Dataset entries:
*** Block opens ***

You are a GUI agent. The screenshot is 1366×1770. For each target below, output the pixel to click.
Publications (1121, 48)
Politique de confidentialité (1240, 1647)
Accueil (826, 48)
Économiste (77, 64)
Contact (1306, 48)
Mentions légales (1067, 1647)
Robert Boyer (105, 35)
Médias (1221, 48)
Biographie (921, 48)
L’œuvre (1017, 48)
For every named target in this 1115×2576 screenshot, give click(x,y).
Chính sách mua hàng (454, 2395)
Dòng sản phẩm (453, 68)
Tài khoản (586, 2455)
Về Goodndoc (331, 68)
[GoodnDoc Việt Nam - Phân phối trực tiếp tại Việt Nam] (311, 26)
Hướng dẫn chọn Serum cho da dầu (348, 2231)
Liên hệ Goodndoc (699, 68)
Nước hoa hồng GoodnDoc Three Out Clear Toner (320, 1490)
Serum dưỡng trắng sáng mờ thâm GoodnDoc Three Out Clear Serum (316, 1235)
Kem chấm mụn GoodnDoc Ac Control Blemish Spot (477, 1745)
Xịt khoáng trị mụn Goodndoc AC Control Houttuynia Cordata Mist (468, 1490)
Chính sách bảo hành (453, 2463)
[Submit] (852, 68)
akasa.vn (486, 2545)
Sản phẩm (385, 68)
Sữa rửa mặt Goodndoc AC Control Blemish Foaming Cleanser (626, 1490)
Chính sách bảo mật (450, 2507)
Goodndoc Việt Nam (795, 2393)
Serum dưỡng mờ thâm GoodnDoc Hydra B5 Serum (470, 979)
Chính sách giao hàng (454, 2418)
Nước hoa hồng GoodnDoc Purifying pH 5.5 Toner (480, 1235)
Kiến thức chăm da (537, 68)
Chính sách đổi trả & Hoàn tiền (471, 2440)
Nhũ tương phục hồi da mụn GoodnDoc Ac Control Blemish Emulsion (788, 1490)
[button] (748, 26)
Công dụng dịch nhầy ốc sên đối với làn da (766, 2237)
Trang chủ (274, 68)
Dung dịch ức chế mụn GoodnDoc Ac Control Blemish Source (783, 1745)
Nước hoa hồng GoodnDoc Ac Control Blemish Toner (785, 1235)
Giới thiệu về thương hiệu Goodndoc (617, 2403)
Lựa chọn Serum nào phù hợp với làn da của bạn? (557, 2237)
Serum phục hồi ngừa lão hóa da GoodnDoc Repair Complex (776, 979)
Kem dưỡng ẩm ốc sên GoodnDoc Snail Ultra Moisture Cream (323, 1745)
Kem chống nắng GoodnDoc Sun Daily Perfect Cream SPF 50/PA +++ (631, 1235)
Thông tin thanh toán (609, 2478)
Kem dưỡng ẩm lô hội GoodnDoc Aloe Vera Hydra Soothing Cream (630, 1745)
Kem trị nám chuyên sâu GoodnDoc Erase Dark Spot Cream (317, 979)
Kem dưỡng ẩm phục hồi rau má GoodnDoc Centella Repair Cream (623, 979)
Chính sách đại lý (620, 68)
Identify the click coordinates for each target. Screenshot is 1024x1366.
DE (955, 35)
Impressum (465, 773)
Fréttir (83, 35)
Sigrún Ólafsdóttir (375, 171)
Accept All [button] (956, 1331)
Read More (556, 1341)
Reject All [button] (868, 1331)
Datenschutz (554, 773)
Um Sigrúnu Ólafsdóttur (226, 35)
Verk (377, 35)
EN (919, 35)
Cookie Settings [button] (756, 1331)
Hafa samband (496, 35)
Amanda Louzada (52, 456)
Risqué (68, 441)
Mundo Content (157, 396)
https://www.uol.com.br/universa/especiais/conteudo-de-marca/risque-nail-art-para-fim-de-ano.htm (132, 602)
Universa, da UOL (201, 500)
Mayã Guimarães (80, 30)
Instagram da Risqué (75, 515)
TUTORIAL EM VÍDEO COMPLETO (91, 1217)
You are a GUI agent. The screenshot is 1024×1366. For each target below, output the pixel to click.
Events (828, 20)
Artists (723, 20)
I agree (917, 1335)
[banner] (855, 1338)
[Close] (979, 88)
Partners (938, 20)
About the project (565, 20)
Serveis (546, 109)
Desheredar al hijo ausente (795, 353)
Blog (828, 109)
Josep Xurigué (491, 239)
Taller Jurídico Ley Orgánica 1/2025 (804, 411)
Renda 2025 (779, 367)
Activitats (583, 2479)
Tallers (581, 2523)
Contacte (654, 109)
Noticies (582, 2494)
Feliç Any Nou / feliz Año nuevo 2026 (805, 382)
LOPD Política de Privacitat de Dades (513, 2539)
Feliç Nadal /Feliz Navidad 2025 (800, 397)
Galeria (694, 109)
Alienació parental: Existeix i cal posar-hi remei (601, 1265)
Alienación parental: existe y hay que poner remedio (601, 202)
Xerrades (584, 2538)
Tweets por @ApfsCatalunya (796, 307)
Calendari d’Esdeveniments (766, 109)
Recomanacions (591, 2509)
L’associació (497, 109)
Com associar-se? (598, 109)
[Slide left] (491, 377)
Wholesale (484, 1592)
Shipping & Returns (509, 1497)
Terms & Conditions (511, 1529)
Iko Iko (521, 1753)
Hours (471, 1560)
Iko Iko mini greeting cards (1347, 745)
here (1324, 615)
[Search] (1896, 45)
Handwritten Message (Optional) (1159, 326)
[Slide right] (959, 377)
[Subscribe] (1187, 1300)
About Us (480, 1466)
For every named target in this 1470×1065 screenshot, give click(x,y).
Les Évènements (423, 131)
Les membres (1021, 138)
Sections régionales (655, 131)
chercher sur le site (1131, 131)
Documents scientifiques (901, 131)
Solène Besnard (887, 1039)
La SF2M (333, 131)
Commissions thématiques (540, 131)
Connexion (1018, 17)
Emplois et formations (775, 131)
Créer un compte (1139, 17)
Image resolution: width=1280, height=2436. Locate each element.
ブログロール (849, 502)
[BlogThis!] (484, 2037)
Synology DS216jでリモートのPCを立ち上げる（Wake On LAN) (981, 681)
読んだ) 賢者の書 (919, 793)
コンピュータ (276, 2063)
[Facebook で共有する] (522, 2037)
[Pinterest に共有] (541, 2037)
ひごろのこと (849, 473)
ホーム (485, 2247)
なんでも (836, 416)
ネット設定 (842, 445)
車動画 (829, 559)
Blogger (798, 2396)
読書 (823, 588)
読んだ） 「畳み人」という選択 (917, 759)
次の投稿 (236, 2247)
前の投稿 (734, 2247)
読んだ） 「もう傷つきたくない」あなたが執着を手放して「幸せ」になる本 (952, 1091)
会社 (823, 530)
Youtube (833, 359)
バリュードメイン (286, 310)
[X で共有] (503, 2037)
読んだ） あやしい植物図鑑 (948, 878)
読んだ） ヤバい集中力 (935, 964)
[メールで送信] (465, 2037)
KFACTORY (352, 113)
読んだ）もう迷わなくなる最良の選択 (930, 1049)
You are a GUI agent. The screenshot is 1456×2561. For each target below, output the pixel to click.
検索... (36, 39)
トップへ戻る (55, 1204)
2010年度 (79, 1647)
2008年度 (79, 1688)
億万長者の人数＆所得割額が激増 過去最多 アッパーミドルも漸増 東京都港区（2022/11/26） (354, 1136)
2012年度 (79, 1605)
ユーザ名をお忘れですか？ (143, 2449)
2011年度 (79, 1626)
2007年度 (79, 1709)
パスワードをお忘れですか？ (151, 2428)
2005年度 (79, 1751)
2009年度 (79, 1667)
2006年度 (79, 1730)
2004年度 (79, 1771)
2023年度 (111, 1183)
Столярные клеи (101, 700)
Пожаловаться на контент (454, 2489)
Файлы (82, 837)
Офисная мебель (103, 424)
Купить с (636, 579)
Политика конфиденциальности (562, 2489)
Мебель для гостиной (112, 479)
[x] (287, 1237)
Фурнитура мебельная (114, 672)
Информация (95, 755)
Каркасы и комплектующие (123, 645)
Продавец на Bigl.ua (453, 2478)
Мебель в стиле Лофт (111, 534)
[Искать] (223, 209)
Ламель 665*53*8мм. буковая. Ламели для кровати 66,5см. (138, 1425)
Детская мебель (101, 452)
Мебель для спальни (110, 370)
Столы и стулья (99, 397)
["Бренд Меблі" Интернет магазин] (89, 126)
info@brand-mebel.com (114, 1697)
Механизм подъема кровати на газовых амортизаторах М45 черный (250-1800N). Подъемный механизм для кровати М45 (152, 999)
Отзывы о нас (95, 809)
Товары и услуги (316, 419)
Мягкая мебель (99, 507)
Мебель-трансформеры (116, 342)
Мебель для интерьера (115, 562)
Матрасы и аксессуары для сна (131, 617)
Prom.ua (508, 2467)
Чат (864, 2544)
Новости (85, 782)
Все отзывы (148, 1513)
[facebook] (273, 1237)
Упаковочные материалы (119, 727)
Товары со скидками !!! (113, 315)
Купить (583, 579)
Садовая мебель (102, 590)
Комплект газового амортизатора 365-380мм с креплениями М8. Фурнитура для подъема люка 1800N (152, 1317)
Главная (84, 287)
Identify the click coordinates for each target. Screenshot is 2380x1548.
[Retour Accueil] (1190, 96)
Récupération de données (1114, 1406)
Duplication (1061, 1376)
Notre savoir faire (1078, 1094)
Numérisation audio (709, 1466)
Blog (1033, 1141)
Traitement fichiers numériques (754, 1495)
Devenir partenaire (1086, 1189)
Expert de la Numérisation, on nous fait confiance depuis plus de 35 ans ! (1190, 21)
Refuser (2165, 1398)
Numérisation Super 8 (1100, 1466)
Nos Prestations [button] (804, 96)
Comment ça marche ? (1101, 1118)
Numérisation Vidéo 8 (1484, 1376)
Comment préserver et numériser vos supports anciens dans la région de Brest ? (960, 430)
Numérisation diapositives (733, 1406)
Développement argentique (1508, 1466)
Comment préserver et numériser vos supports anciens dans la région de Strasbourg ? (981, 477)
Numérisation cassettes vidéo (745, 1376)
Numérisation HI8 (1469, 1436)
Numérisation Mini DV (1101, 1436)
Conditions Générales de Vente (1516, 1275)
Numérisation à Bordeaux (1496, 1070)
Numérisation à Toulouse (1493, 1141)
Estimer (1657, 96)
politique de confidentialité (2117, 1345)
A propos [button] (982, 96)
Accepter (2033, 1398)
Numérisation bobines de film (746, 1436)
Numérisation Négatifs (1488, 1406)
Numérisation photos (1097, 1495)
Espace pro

*** Block closes ***

PROMPT: From the entries above, extract only the lines running from the one containing "L’associació (497, 109)" through the one containing "Sections régionales (655, 131)", inclusive.

THE COMPLETED TASK:
L’associació (497, 109)
Com associar-se? (598, 109)
[Slide left] (491, 377)
Wholesale (484, 1592)
Shipping & Returns (509, 1497)
Terms & Conditions (511, 1529)
Iko Iko (521, 1753)
Hours (471, 1560)
Iko Iko mini greeting cards (1347, 745)
here (1324, 615)
[Search] (1896, 45)
Handwritten Message (Optional) (1159, 326)
[Slide right] (959, 377)
[Subscribe] (1187, 1300)
About Us (480, 1466)
For every named target in this 1470×1065 screenshot, give click(x,y).
Les Évènements (423, 131)
Les membres (1021, 138)
Sections régionales (655, 131)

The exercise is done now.